First Comprehensive Report of Clinical Fusarium Strains Isolated in the State of Sao Paulo (Brazil) and Identified by MALDI-TOF MS and Molecular Biology

The aim of this study was to compare the performance of matrix-assisted laser desorption/ionization time-of-flight mass spectrometry (MALDI-TOF MS), phenotypic and molecular methods for the identification of Fusarium species complexes isolated from clinical cases in the State of Sao Paulo (Brazil) between the years 2001 and 2017. Sequencing of ITS region of ribosomal DNA and elongation factor 1 alpha gene (ET1α) were used as reference method in the analysis of a total of 108 Fusarium spp. clinical strains isolated from human hosts with superficial and systemic infections. Agreement between MALDI-TOF-MS and molecular data was observed for 97 out of 108 clinical isolates (89.8%), whereas five (4.6%) and six (5.5%) clinical isolates were misidentified and were not identified by MALDI-TOF MS, respectively. ITS region sequences and MALDI-TOF MS mass spectra identified and grouped correctly most of Fusarium clinical isolates at species complex level. This investigation highlights the potential of MALDI-TOF MS technique as a fast and cost-efficient alternative for clinical Fusarium identification. However, MALDI-TOF MS requires a more accurate and larger database. This work is the first comprehensive report for Fusarium population, based on phenotypic analyses, proteomic profile by MALDI-TOF and phylogenetic analyses of Fusarium species complexes isolated from clinical cases in the State of Sao Paulo, Brazil.
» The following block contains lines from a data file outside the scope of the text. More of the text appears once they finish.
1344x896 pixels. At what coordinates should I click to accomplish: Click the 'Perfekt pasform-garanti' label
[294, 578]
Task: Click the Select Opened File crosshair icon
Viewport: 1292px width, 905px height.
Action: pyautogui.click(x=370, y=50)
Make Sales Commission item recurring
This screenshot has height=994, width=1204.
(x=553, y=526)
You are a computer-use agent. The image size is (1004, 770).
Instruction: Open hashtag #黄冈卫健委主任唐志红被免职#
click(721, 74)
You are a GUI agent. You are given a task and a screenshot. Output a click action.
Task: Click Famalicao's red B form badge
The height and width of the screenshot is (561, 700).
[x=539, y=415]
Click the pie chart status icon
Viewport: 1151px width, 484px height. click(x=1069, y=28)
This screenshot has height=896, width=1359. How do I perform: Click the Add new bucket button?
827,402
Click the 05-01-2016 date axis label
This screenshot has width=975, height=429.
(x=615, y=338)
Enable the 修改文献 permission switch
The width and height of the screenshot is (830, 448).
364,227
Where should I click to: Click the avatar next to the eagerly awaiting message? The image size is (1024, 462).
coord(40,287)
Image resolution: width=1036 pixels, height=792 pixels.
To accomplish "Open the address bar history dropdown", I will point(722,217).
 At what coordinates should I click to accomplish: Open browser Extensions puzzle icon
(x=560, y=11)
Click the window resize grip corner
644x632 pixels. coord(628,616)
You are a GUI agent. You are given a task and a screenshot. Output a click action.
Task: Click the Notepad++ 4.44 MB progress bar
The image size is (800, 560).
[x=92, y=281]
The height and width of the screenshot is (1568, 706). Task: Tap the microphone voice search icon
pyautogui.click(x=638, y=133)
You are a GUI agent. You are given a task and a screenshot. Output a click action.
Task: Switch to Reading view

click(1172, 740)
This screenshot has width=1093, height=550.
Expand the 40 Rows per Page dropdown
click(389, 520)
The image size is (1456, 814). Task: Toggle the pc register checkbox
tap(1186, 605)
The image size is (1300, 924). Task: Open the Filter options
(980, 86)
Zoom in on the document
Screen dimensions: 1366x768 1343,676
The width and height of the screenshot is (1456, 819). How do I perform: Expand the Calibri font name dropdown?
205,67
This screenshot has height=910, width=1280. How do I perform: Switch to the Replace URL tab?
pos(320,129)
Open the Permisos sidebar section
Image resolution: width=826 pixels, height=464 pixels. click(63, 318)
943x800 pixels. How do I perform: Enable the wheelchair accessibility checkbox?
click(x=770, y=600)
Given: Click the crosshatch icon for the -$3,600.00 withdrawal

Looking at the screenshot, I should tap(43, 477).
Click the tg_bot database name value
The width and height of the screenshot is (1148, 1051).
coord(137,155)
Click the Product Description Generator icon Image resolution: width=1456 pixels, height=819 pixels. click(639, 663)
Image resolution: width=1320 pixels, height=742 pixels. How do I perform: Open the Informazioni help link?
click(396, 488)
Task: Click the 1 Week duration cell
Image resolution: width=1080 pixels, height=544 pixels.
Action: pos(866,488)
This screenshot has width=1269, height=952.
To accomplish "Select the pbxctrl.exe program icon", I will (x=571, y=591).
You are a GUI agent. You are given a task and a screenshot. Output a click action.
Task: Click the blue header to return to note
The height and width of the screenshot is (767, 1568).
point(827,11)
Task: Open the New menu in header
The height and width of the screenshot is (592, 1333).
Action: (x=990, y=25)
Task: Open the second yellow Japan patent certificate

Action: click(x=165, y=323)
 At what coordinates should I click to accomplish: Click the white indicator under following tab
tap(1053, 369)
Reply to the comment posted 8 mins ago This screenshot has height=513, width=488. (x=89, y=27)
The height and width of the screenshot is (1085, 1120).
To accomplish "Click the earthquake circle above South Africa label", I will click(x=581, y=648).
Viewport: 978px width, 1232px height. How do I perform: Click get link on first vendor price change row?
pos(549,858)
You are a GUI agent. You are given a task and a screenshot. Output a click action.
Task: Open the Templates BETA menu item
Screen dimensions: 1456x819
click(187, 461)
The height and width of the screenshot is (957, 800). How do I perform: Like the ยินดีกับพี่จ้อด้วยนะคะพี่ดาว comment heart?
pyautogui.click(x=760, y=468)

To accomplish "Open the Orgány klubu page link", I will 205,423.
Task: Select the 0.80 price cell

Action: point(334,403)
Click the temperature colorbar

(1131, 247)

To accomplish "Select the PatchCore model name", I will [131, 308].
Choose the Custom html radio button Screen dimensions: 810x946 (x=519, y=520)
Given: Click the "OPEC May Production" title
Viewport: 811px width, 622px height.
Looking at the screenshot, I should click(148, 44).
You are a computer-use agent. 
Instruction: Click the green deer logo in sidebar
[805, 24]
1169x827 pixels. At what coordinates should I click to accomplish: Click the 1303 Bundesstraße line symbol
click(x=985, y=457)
Spectral Grouping of Nominally Aspergillus versicolor Microbial-Collection Deposits by MALDI-TOF MS

Historical microbial collections often contain samples that have been deposited over extended time periods, during which accepted taxonomic classification (and also available methods for taxonomic assignment) may have changed considerably. Deposited samples can, therefore, have historical taxonomic assignments (HTAs) that may now be in need of revision, and subdivisions of previously-accepted taxa may also be possible with the aid of current methodologies. One such methodology is matrix-assisted laser-desorption and ionization time-of-flight mass spectrometry (MALDI-TOF MS). Motivated by the high discriminating power of MALDI-TOF MS coupled with the speed and low cost of the method, we have investigated the use of MALDI-TOF MS for spectral grouping of past deposits made to the Centre for Agriculture and Bioscience International (CABI) Genetic Resource Collection under the HTA Aspergillus versicolor, a common ascomycete fungus frequently associated with soil and plant material, food spoilage, and damp indoor environments. Despite their common HTA, the 40 deposits analyzed in this study fall into six clear spectral-linkage groups (containing nine, four, four, four, four, and two members, respectively), along with a group of ten spectrally-unique samples. This study demonstrates the clear resolving power of MALDI-TOF MS when applied to samples deposited in historical microbial collections.